Explore how to do wrist curls


Definition and What It Is 📖

Wrist curls are an exercise targeting the forearm muscles by flexing and extending the wrist.

Benefits 🌟

  • Improves grip strength
  • Enhances forearm muscle size
  • Increases overall wrist stability

Issues ⚠️

  • Improper form can lead to wrist strain
  • Risk of tendonitis
  • Potential to aggravate existing wrist injuries

How to Do Wrist Curls Properly 🏋️‍♂️

  1. Starting Position: Sit on a bench, resting your forearms on your thighs with wrists hanging over the edge.
  2. Grip: Hold a dumbbell in each hand with an underhand grip (palms up).
  3. Curl Up: Slowly curl the weights up by flexing your wrists while keeping forearms stationary.
  4. Lower Down: Lower the weights back down in a controlled motion, fully extending your wrists.
  5. Repetitions: Perform 3 sets of 12-15 repetitions for balanced strength development.

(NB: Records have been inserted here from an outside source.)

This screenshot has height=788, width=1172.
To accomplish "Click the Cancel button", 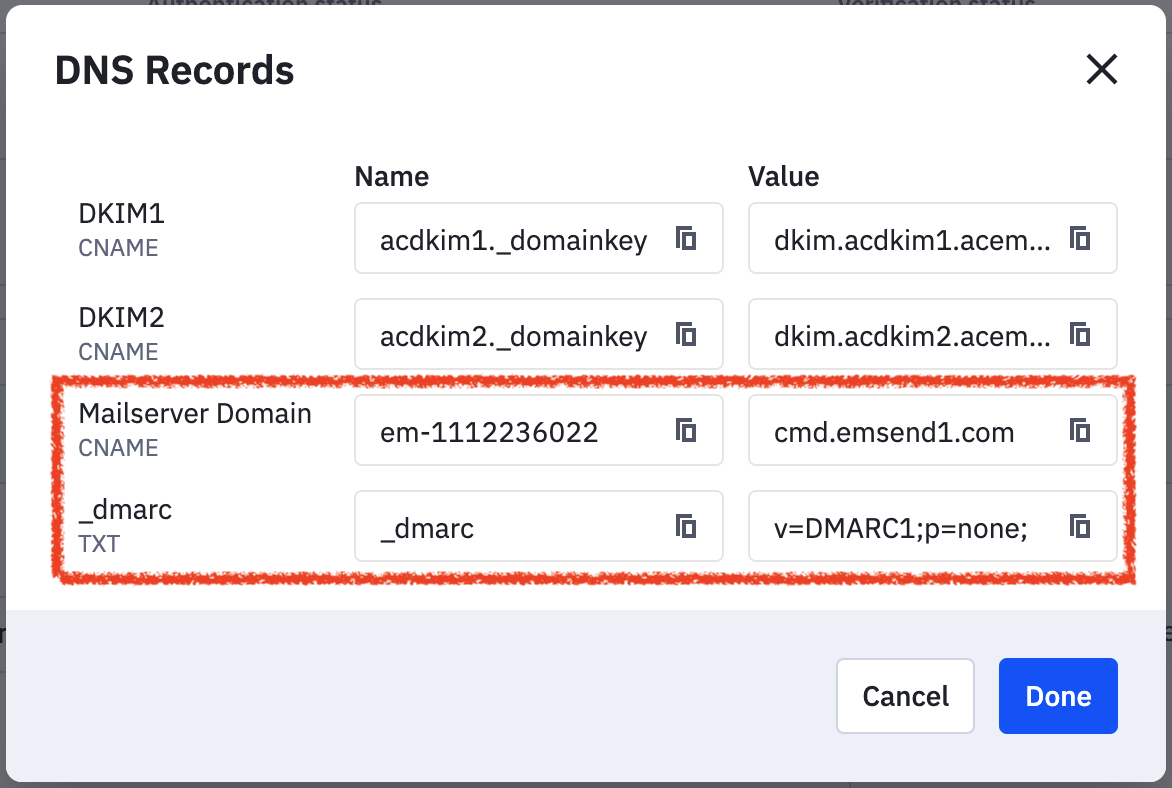I will pyautogui.click(x=905, y=696).
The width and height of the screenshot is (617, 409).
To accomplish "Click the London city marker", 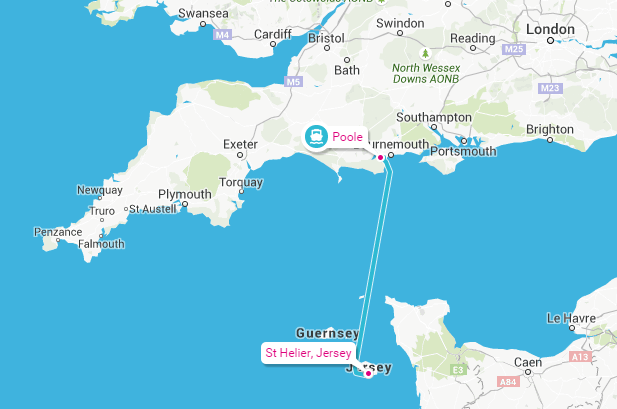I will coord(550,40).
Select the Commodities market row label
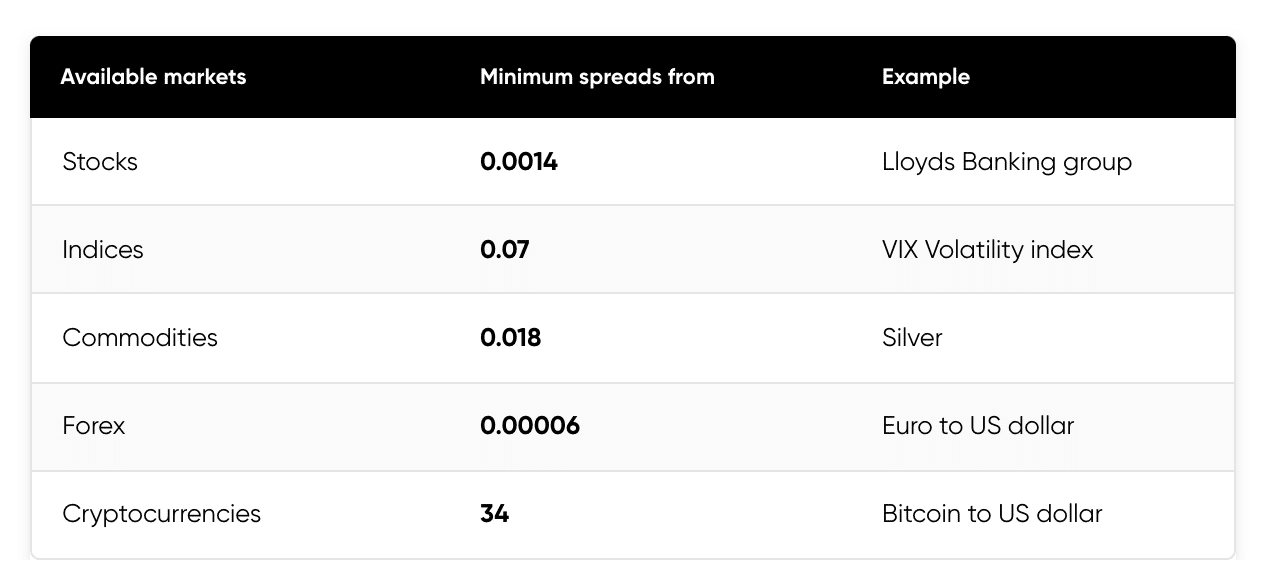1272x588 pixels. coord(140,338)
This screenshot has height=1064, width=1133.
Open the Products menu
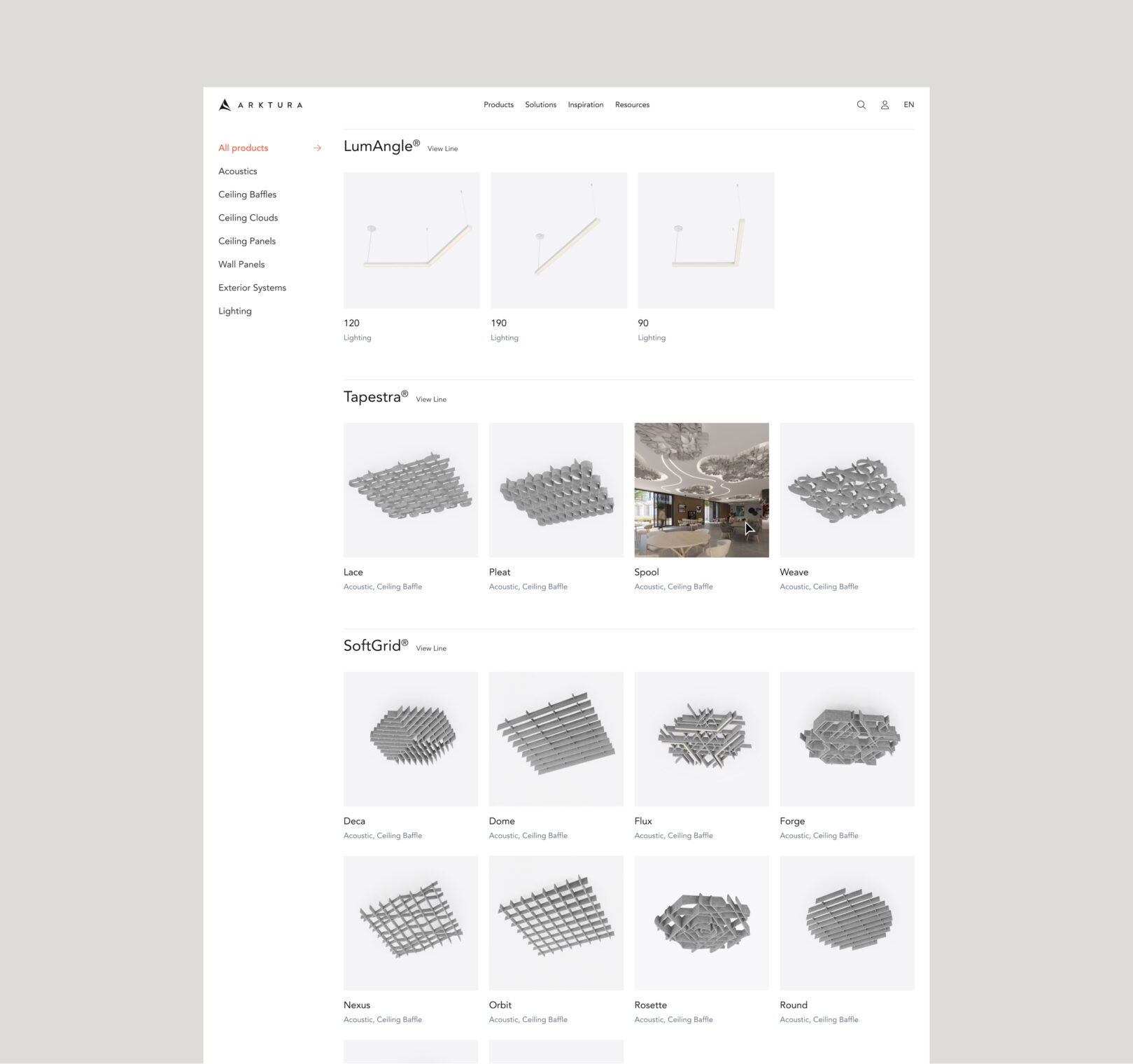(x=498, y=105)
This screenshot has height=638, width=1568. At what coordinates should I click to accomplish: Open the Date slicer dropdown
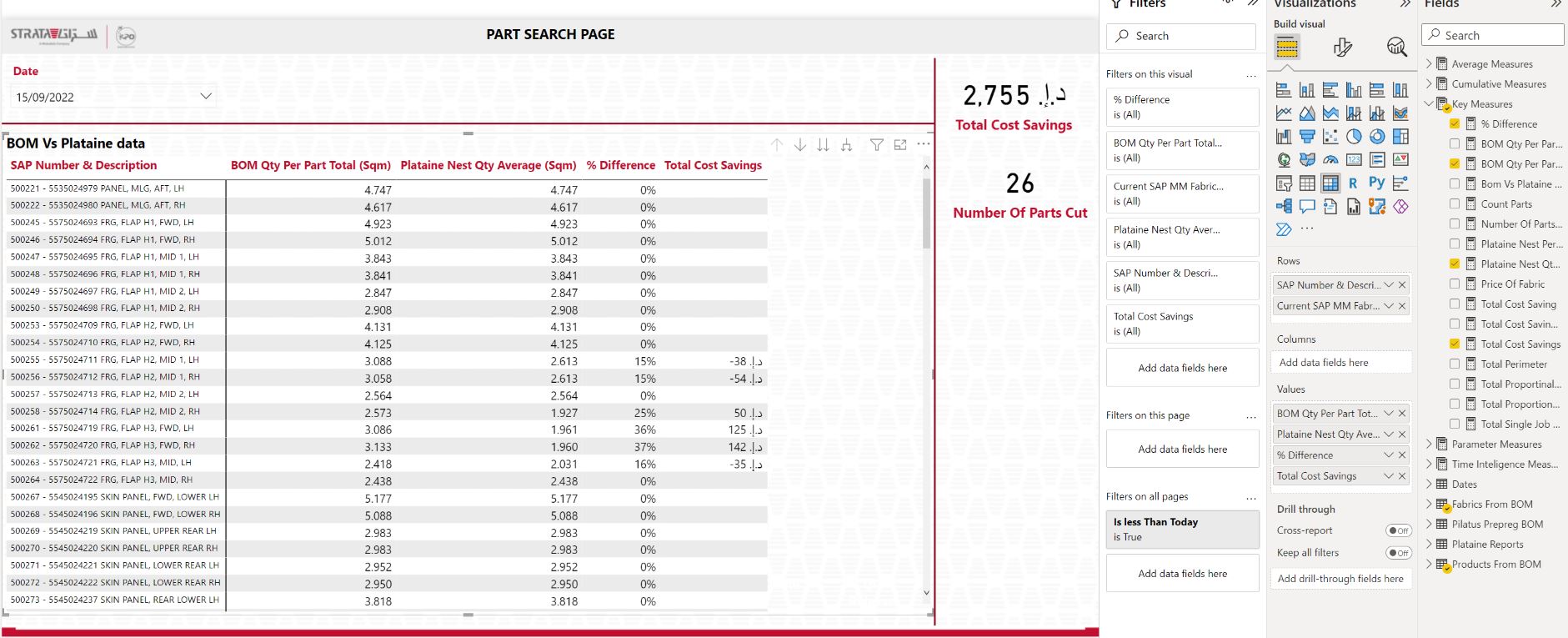click(x=206, y=97)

Additional Tips and Information 🔍

  • Tip 1: Use light weights initially to master the form and prevent injury.
  • Tip 2: Incorporate wrist curls into your workout routine 2-3 times per week.
  • Alternative Exercise: Reverse wrist curls target the extensors, balancing forearm muscle development.
  • Safety Note: Always warm up your wrists and forearms before starting wrist curls to prevent strain.